Reflection
on Job 19.21-27 and Luke 10.1-12
There’s
a story in the bible concerning a tribal chieftain of the ancient near east
called Job, who, in the prime of his life loses everything. His children are
killed when a building collapses. His livestock – his livelihood, his wealth,
his resources – are stolen by violent men who murder those employed to care for
the animals, also leaving their dependents fatherless. Quite understandably,
Job’s wife falls into a deep depression.
Four
friends of Job do something beautiful beyond words. They come to him and sit
with him, in silence – for there are no words – for seven days and seven
nights. Simply holding him in meaningful connection through their presence.
And
then they open their mouths and put their feet in it. They try to control, to
correct, Job’s thoughts and feelings. To belittle them. They attempt to fix
their friend. To explain and justify what he has gone through. Every which way,
it is ugly as hell.
Eventually
Job has had enough. He calls on them to be silent again, and emphatically
states his belief that, even having lost everything, he would see God restore
to him all that he had lost.
If
I wanted to get rich quick, I would put a swear jar in my church for every time
I asked someone how they were and they replied, oh, you know, there’s always
someone worse off.
This
is abuse, beloved. This is how abusers seek to exercise control over their
victim. By conjuring up a hypothetical someone to diminish our emotions and
responses to our emotions. To belittle us and invalidate our experience. (Even
if the hypothetical someone existed, it would not help them one bit to be told,
oh well, there’s always someone doing better than you.)
But
we have had these words spoken over us so many times over so many years, have
internalised them and spoken them over ourselves, that when I call it out as
abuse, I am questioned or dismissed, and when I call it ungodly, I am told that
I am going too far.
This
is also spiritual abuse, because we have been taught that this response is how
we put others before ourselves, as mature Christians ought to do. But Jesus
said we are to love our neighbour as – or in the same way as, or according to
the same measure by which, we love – ourselves. For the extent to which we are
able to accept and love ourselves is the extent to which we are able (the limit
on) to love our neighbour. If we habitually belittle ourselves, we will
habitually belittle them.
If
you came to me and told me that you were expecting a baby but that it had died
in the womb, or that your sister had cancer, or that your marriage was falling
apart, or that you were waiting for the results of medical tests, and I said to
you, oh well, there’s always someone worse off, would you feel heard? Would you
feel valued? Would you say I was being pastorally sensitive? Would you come
away glad that you had spoken to me, feeling that even if there was nothing to
be done – no answers – that somehow you felt more at peace?

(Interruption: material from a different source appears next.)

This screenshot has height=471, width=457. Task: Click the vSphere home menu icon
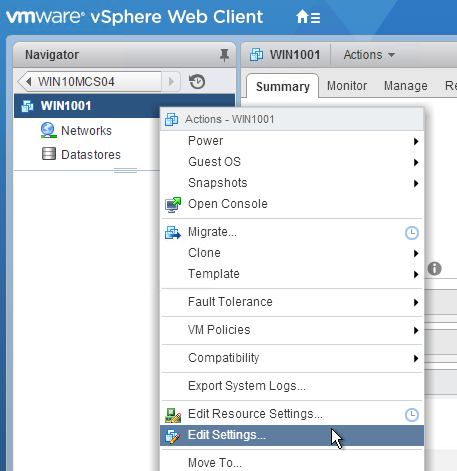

No, you would not.
And
yet, we say these very words to ourselves all the time.
Read
that again.
In
the Gospels, Jesus sends out his apprentices ahead of him, to every place he
intended to pass through. He instructs them to seek out hospitality, and to be
present to whoever welcomes them. He also instructs them not to insulate
themselves against the emotions, but to remain vulnerable – no excess
resources, no financial get-out-of-jail card, not even shoes to shield them
from feeling the ground beneath their feet. On entering a house – on being
invited into a life – they are to proclaim peace. They are not to seek to
control or fix, but to be led by the one who has welcomed their presence,
validating whatever they place on the table.
And
Jesus promises them that healing will come, wherever it is needed, through
their vulnerable presence with their neighbour. Through meaningful connection.